▸ What you should do: An exact copy of every record is needed.

*** Supplied data ***

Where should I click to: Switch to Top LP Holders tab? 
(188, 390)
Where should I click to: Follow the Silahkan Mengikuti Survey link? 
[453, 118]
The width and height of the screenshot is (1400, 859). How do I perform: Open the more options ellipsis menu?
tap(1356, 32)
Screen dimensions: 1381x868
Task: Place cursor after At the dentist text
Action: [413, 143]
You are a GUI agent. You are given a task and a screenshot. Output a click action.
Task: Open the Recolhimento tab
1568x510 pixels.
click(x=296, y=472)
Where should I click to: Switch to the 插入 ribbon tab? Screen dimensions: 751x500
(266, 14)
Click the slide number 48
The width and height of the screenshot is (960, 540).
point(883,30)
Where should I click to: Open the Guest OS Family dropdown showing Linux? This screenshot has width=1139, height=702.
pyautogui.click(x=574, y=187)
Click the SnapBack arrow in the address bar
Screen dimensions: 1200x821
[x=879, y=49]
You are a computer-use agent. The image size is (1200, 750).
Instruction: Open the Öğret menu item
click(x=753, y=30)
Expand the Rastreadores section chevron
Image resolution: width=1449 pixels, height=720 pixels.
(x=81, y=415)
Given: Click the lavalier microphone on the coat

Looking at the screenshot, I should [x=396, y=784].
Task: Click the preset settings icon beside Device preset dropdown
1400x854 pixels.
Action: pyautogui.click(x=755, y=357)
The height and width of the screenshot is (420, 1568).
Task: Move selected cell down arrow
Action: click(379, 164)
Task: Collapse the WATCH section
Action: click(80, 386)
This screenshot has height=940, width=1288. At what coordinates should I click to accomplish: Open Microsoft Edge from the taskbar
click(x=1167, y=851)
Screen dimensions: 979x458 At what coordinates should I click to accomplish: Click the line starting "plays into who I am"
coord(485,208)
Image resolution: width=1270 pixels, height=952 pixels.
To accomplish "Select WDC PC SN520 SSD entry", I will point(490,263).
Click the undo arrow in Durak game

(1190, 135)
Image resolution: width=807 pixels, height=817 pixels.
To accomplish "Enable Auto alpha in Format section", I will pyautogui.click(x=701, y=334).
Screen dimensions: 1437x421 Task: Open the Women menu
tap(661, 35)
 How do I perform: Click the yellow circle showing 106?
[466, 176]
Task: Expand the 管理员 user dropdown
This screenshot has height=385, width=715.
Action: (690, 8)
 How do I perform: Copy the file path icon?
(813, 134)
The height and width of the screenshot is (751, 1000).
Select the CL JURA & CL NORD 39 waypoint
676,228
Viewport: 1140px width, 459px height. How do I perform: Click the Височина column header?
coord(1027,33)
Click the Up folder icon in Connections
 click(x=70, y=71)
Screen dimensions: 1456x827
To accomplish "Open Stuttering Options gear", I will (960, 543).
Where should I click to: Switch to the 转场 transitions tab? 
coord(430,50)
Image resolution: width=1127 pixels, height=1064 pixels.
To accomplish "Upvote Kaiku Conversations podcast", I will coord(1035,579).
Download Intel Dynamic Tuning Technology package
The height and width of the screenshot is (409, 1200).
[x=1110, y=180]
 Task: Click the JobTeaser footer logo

*** End of Supplied data ***

▸ Your response:
Where should I click to: Switch to Top LP Holders tab? 
(188, 390)
Where should I click to: Follow the Silahkan Mengikuti Survey link? 
[453, 118]
The width and height of the screenshot is (1400, 859). How do I perform: Open the more options ellipsis menu?
tap(1356, 32)
Screen dimensions: 1381x868
Task: Place cursor after At the dentist text
Action: [413, 143]
You are a GUI agent. You are given a task and a screenshot. Output a click action.
Task: Open the Recolhimento tab
1568x510 pixels.
click(x=296, y=472)
Where should I click to: Switch to the 插入 ribbon tab? Screen dimensions: 751x500
(266, 14)
Click the slide number 48
The width and height of the screenshot is (960, 540).
point(883,30)
Where should I click to: Open the Guest OS Family dropdown showing Linux? This screenshot has width=1139, height=702.
pyautogui.click(x=574, y=187)
Click the SnapBack arrow in the address bar
Screen dimensions: 1200x821
[x=879, y=49]
You are a computer-use agent. The image size is (1200, 750).
Instruction: Open the Öğret menu item
click(x=753, y=30)
Expand the Rastreadores section chevron
Image resolution: width=1449 pixels, height=720 pixels.
(x=81, y=415)
Given: Click the lavalier microphone on the coat

Looking at the screenshot, I should [x=396, y=784].
Task: Click the preset settings icon beside Device preset dropdown
1400x854 pixels.
Action: pyautogui.click(x=755, y=357)
The height and width of the screenshot is (420, 1568).
Task: Move selected cell down arrow
Action: click(379, 164)
Task: Collapse the WATCH section
Action: click(80, 386)
This screenshot has height=940, width=1288. At what coordinates should I click to accomplish: Open Microsoft Edge from the taskbar
click(x=1167, y=851)
Screen dimensions: 979x458 At what coordinates should I click to accomplish: Click the line starting "plays into who I am"
coord(485,208)
Image resolution: width=1270 pixels, height=952 pixels.
To accomplish "Select WDC PC SN520 SSD entry", I will point(490,263).
Click the undo arrow in Durak game

(1190, 135)
Image resolution: width=807 pixels, height=817 pixels.
To accomplish "Enable Auto alpha in Format section", I will pyautogui.click(x=701, y=334).
Screen dimensions: 1437x421 Task: Open the Women menu
tap(661, 35)
 How do I perform: Click the yellow circle showing 106?
[466, 176]
Task: Expand the 管理员 user dropdown
This screenshot has height=385, width=715.
Action: (690, 8)
 How do I perform: Copy the file path icon?
(813, 134)
The height and width of the screenshot is (751, 1000).
Select the CL JURA & CL NORD 39 waypoint
676,228
Viewport: 1140px width, 459px height. How do I perform: Click the Височина column header?
coord(1027,33)
Click the Up folder icon in Connections
 click(x=70, y=71)
Screen dimensions: 1456x827
To accomplish "Open Stuttering Options gear", I will (960, 543).
Where should I click to: Switch to the 转场 transitions tab? 
coord(430,50)
Image resolution: width=1127 pixels, height=1064 pixels.
To accomplish "Upvote Kaiku Conversations podcast", I will coord(1035,579).
Download Intel Dynamic Tuning Technology package
The height and width of the screenshot is (409, 1200).
[x=1110, y=180]
 Task: Click the JobTeaser footer logo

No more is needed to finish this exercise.